PSG should be considered in any patient on chronic opioid therapy who complains of excessive daytime sleepiness or any symptom of disturbed sleep, particularly when the daily morphine dose equivalent is greater than 200 mg, as the pretest probability of SDB in this population is quite high. (See 'Diagnosis' above.)

Treatment

Medication adjustments – Lowering or eliminating the opioid dose is the preferred first-line therapy, when possible. Concomitant drugs that may be contributing to SDB, such as benzodiazepines, should also be decreased or discontinued. (See 'Lowering the opioid dose' above and 'Concomitant drugs' above.)

Positive airway pressure (PAP) therapy – PAP has been used in the treatment of opioid-induced SDB with varying success, but there are no agreed upon criteria for use of PAP in this setting. We suggest a trial of PAP in patients who have hypoxemia during sleep, moderate to severe SDB (apnea-hypopnea index [AHI] >15), or mild SDB (AHI 5 to 15) with reports of poor sleep quality or nighttime sleep disturbances (Grade 2C).
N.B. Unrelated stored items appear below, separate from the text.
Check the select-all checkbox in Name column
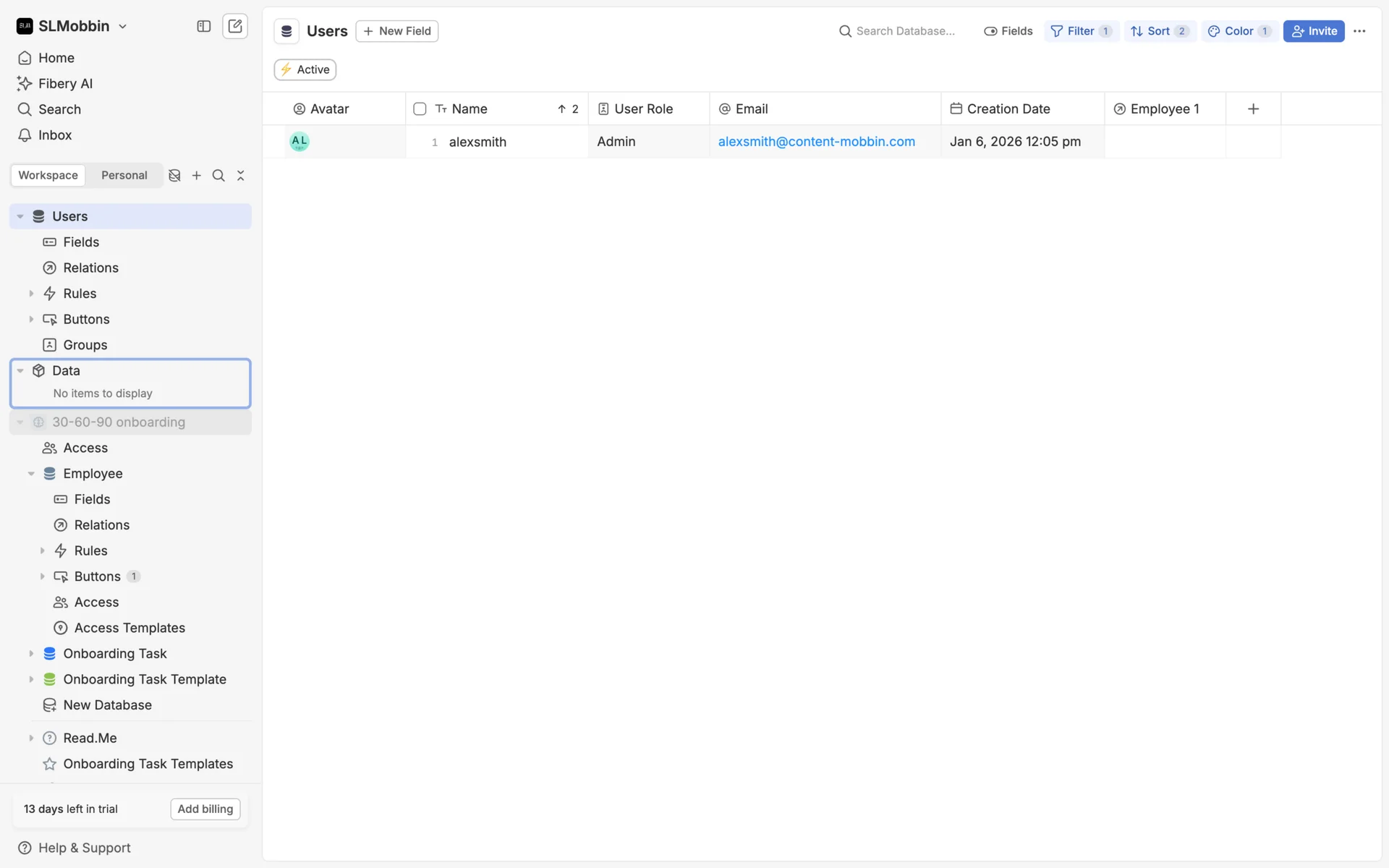 tap(420, 109)
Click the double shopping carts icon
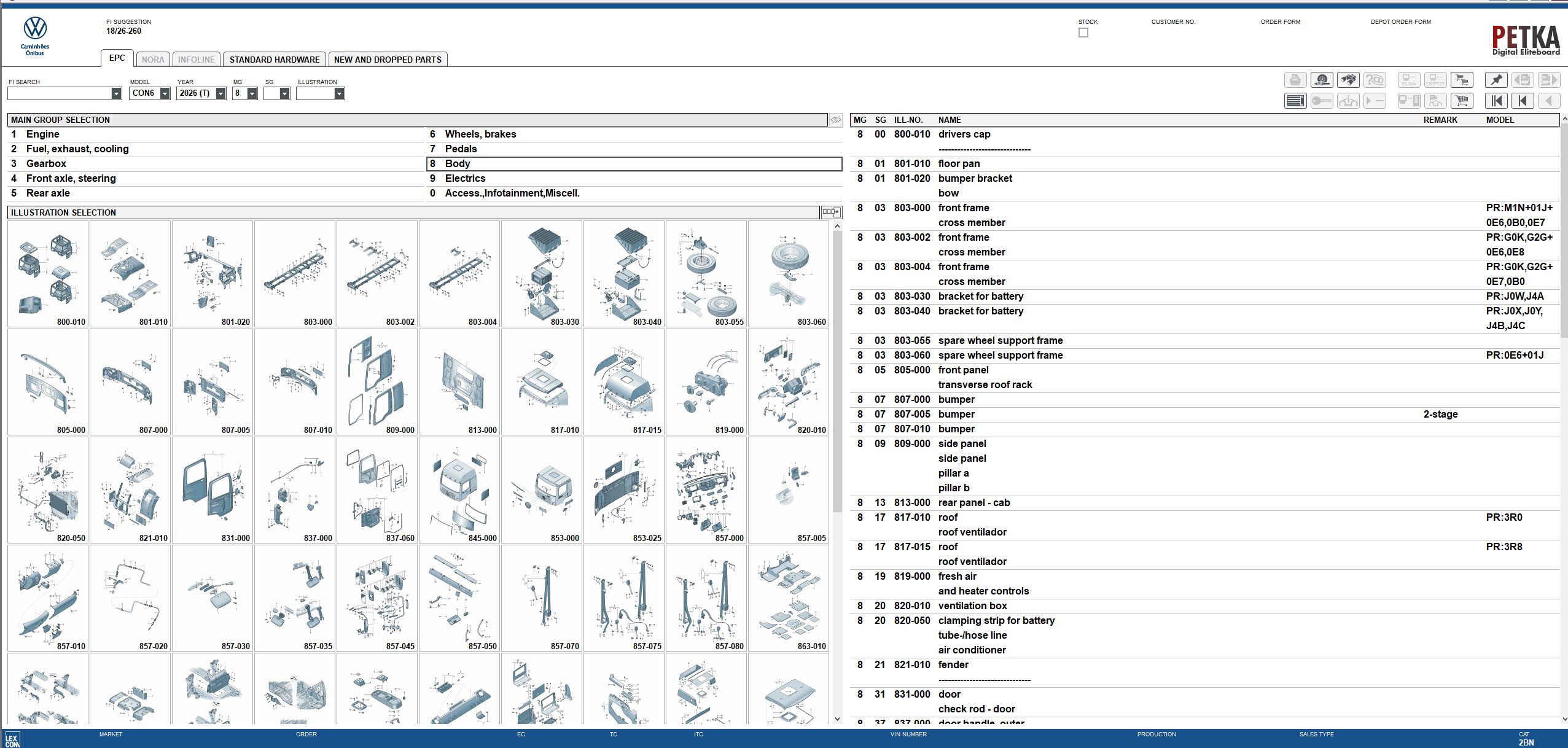Viewport: 1568px width, 748px height. 1462,80
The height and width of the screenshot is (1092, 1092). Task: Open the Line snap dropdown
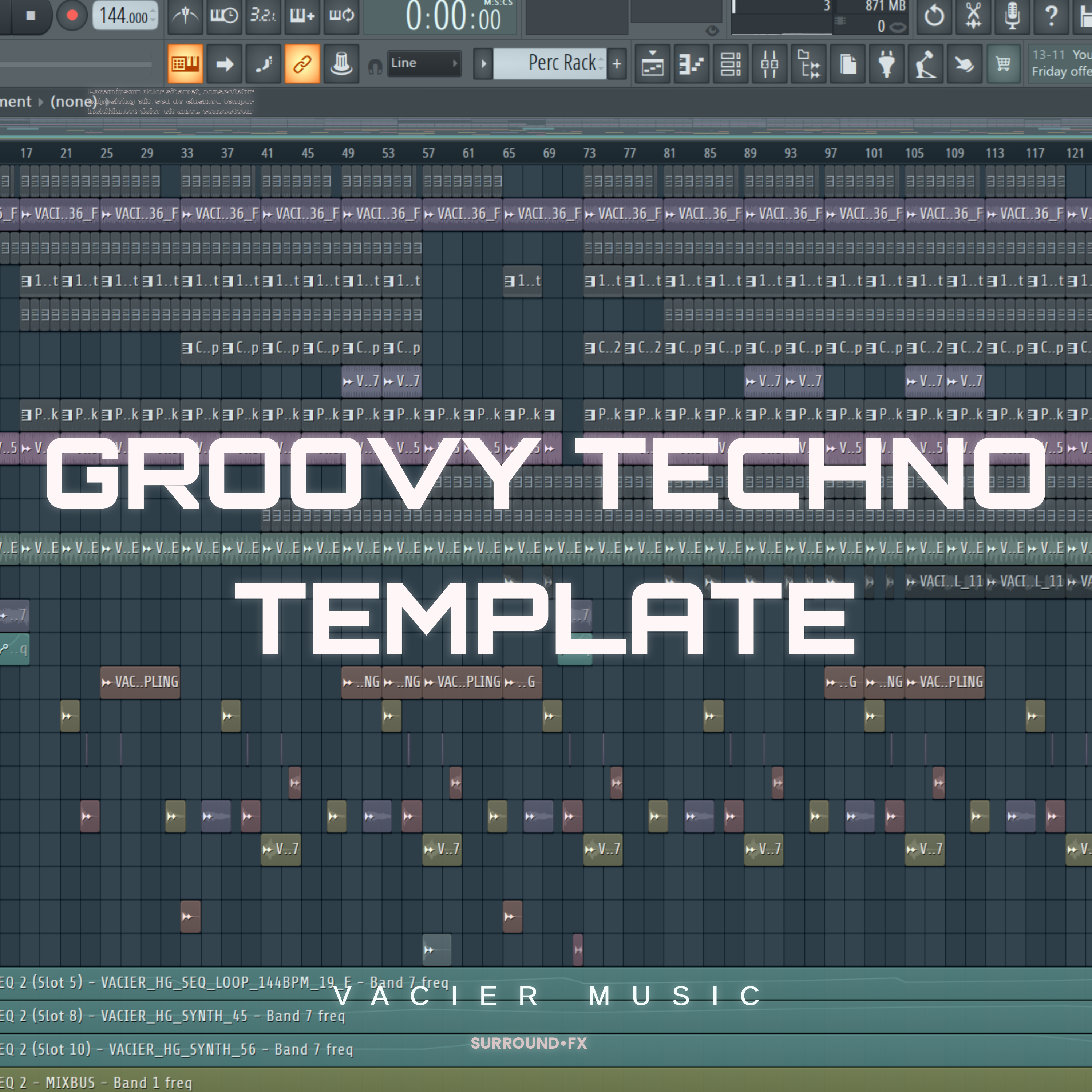(x=424, y=63)
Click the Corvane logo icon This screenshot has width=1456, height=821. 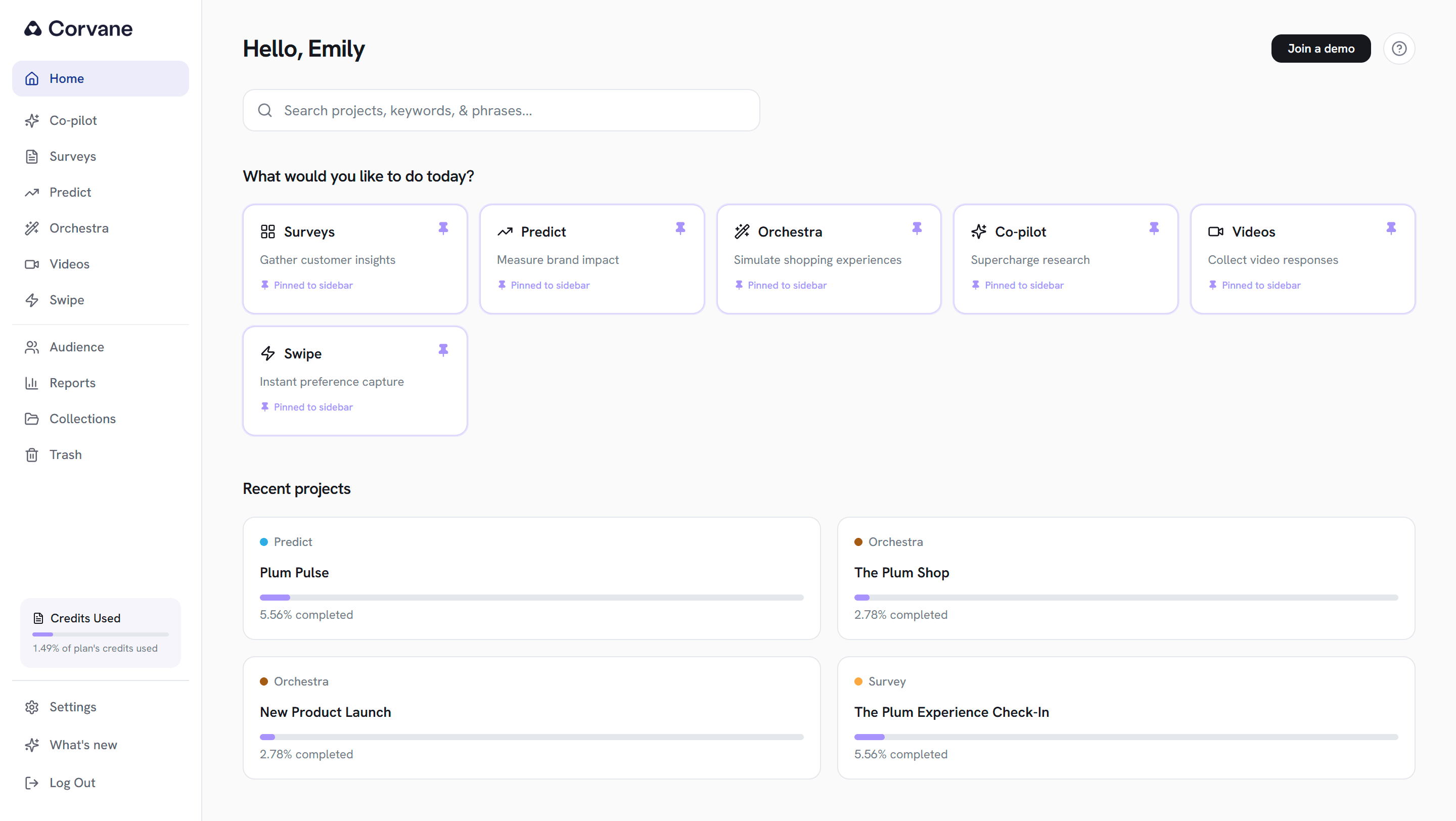pos(33,28)
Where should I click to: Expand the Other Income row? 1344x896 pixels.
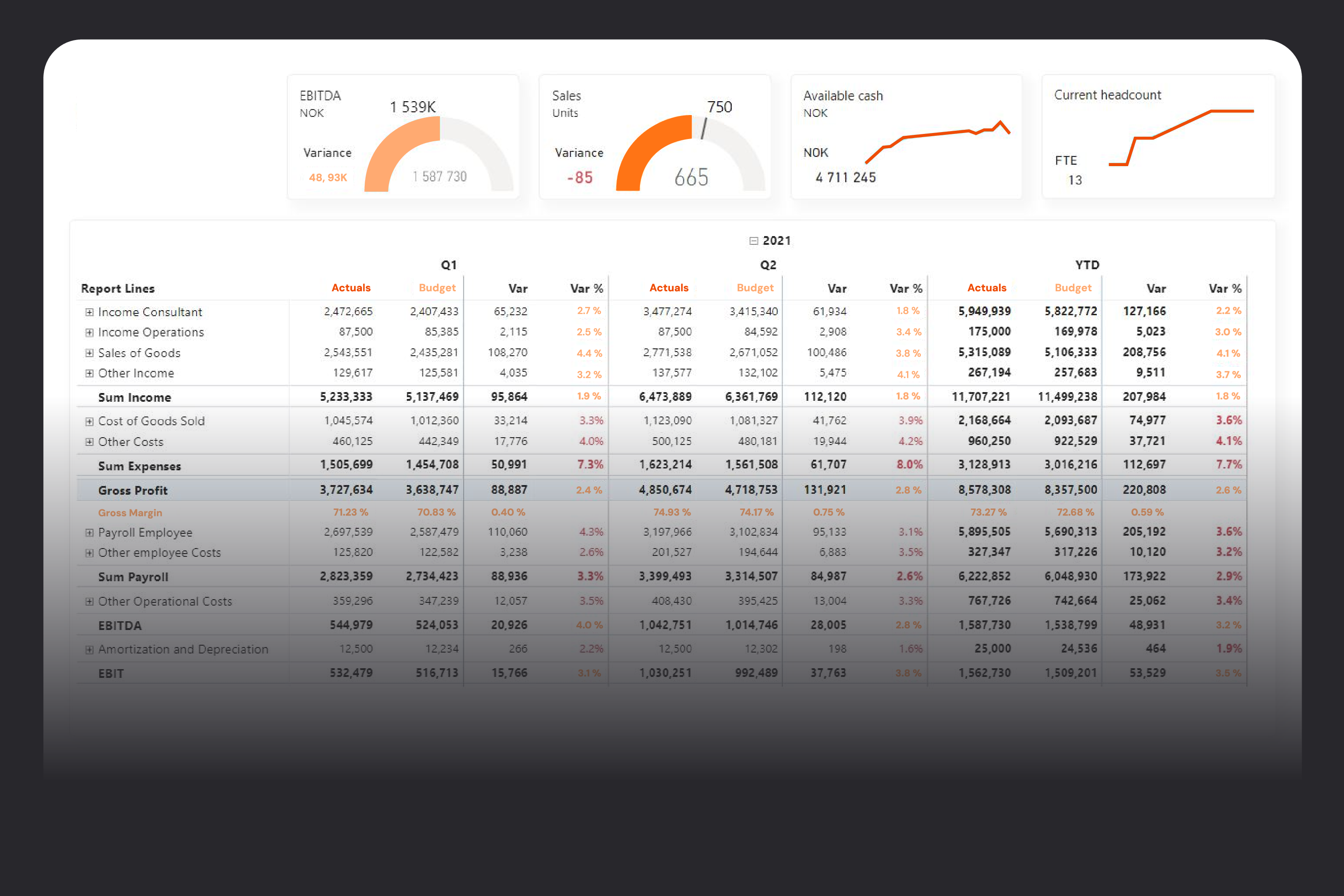tap(89, 373)
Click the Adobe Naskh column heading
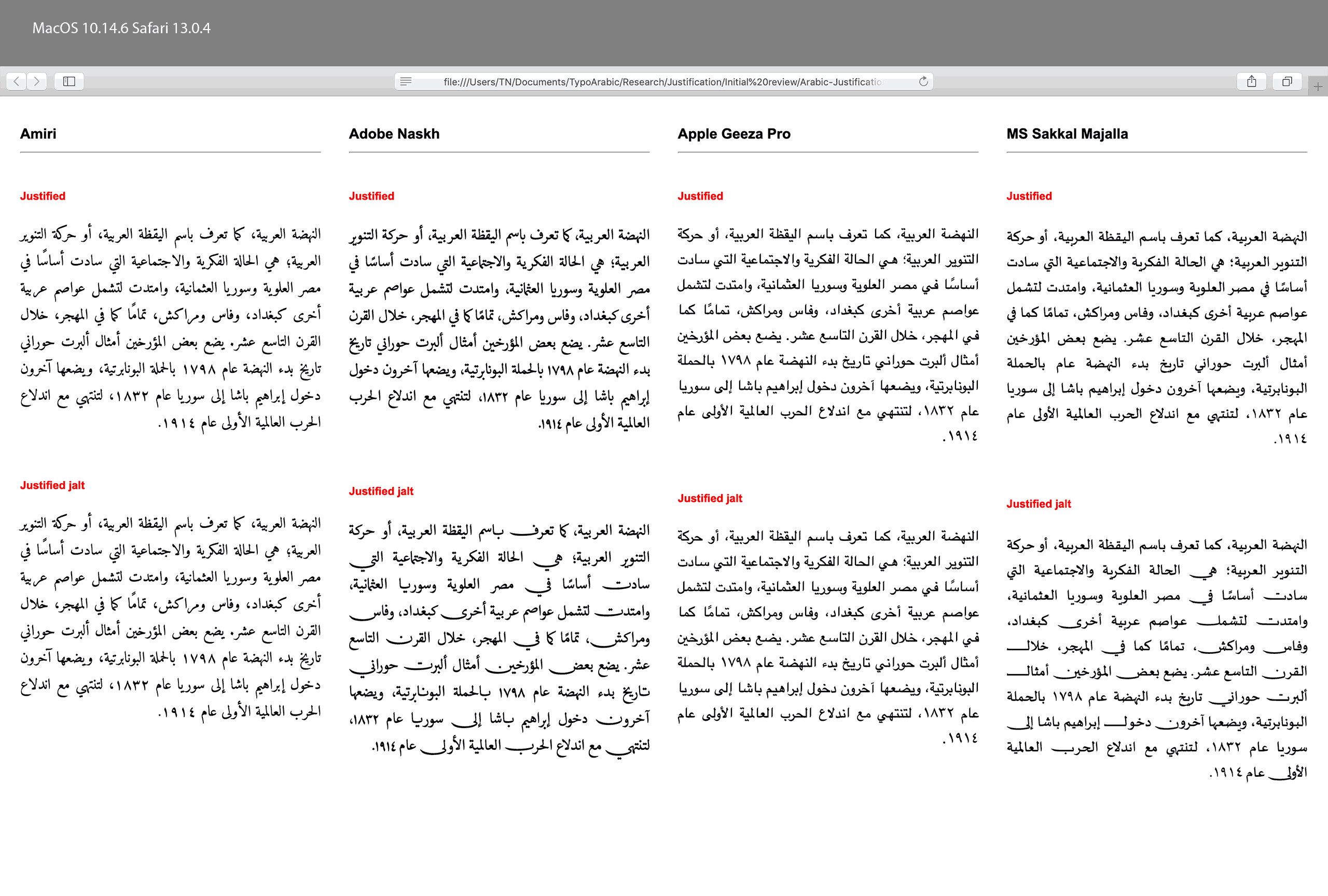The height and width of the screenshot is (896, 1328). (x=394, y=134)
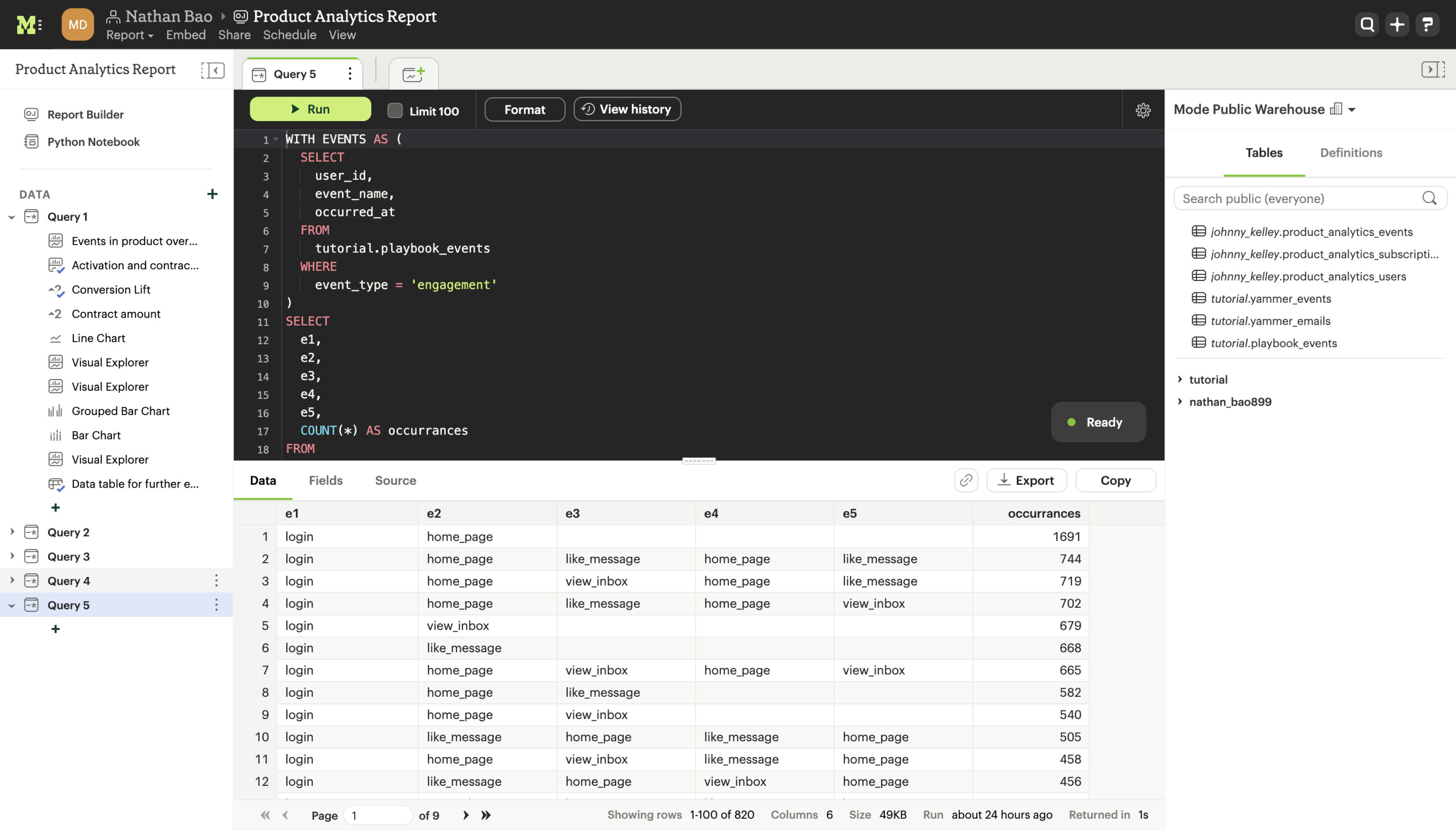1456x831 pixels.
Task: Add a new chart visualization tab
Action: pyautogui.click(x=413, y=74)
The decision to use continuous positive airway pressure (CPAP) versus rate controlled bilevel PAP (BPAP) or adaptive servo-ventilation (ASV) should be individualized at the time of PAP titration. In-laboratory titration is recommended and close clinical follow-up is necessary. (See 'Positive airway pressure therapy' above.)

Role of supplemental oxygen – In addition to PAP therapy, patients with significant hypoxemia during sleep (ie, persistent baseline oxygen saturation <90 percent despite PAP therapy, desaturations not clearly associated with apneas and hypopneas) are generally treated with oxygen to maintain oxygen saturation >90 percent. (See 'Supplemental oxygen' above.)